## 本文:
身代金要求型ウイルス「ランサムウェア」の脅威に備える
コロナ過でテレワークが進む中、身代金要求型ウイルス「ランサムウェア」の被害が増大しています。
ITを活用するにはセキュリティに関する知識も欠かせません。
今回は最近話題のランサムウェアについて解説します。
身代金要求型ウイルス「ランサムウェア」とは
悪意のあるソフトウェアをマルウェア(malware)といいます。
その中でPCに感染するとハードディスクに保存されたデータを暗号化し、データを元に戻すのと引き換えに身代金を要求するものをランサムウェア(Ransomware)といい、近年被害が増大しています。
また巨額の身代金を要求できる大手企業への攻撃が増加傾向にあり、データの復元だけでなく「機密文書を公開されたくなければ〇億円払え」というような二重で脅迫するランサムウェア被害が増えています。
ランサムウェアによる被害事例
次のランサムウェア被害はニュースでも大きく取り上げられているのでご存知の方も多いと思います。
- 2020年11月:カプコンがデータを盗まれ1,100万ドル(約11億5,000万円)要求される。財務情報、取引企業情報、個人情報が流出。
- 2020年6月:ホンダの国内外の11製造工場が一時生産停止に追い込まれる。翌月に大量の社内文書がネットに公開される。

## やること:
1. 本文によれば、2020年11月のカプコンの被害で流出した情報には何があるか。すべて挙げよ。
2. 本文のうち「その中でPCに感染するとハー」から「引企業情報、個人情報が流出。」までを、両端を含めてそのまま返せ。

## データ:

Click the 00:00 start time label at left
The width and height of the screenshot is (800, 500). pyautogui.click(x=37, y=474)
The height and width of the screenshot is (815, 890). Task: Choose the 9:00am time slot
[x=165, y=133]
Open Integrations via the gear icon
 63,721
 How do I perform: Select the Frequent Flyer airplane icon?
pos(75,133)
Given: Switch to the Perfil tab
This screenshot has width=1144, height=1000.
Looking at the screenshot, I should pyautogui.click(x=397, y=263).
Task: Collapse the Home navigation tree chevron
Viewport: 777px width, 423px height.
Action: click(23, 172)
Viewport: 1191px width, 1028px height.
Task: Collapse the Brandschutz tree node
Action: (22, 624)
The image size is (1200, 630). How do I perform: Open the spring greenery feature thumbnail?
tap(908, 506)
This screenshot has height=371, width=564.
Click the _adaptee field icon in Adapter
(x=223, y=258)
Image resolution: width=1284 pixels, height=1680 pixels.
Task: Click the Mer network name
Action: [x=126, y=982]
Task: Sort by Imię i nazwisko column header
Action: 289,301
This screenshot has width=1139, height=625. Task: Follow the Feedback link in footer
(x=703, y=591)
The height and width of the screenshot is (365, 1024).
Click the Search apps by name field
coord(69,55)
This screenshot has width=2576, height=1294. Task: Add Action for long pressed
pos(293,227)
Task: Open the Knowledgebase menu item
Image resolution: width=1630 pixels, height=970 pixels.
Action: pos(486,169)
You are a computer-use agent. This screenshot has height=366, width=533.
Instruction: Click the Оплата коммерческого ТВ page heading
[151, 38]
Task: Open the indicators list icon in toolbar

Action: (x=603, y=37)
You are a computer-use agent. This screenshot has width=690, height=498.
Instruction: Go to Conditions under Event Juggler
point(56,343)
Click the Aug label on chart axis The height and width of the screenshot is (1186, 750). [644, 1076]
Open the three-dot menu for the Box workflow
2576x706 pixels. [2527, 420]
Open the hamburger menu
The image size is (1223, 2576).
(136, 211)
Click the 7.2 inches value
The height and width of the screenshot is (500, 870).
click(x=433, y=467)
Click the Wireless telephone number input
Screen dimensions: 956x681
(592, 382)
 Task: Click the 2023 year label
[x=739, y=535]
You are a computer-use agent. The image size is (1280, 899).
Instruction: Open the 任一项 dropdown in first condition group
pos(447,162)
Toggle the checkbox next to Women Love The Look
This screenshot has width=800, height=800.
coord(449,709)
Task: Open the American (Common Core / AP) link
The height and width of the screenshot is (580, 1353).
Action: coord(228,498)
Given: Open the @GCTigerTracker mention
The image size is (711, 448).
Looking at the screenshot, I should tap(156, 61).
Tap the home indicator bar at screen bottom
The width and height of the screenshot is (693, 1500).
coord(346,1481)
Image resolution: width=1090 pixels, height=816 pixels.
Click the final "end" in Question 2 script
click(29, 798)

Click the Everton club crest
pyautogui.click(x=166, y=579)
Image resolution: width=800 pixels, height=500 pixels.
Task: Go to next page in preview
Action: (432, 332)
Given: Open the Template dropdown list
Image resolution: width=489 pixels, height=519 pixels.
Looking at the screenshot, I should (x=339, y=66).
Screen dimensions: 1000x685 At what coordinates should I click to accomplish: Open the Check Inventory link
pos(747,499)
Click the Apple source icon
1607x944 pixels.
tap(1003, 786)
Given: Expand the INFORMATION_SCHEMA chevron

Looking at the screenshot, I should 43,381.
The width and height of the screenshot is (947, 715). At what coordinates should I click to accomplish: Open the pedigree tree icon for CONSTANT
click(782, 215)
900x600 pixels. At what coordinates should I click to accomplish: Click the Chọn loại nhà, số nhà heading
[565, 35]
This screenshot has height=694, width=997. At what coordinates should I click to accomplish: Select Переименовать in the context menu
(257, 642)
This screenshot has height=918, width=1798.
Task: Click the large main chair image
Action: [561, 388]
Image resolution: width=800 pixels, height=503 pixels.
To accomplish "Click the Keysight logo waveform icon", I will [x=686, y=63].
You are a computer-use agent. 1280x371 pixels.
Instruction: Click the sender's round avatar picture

## 解答一覧:
1. 財務情報、取引企業情報、個人情報

2.
その中でPCに感染するとハードディスクに保存されたデータを暗号化し、データを元に戻すのと引き換えに身代金を要求するものをランサムウェア(Ransomware)といい、近年被害が増大しています。
また巨額の身代金を要求できる大手企業への攻撃が増加傾向にあり、データの復元だけでなく「機密文書を公開されたくなければ〇億円払え」というような二重で脅迫するランサムウェア被害が増えています。
ランサムウェアによる被害事例
次のランサムウェア被害はニュースでも大きく取り上げられているのでご存知の方も多いと思います。
- 2020年11月:カプコンがデータを盗まれ1,100万ドル(約11億5,000万円)要求される。財務情報、取引企業情報、個人情報が流出。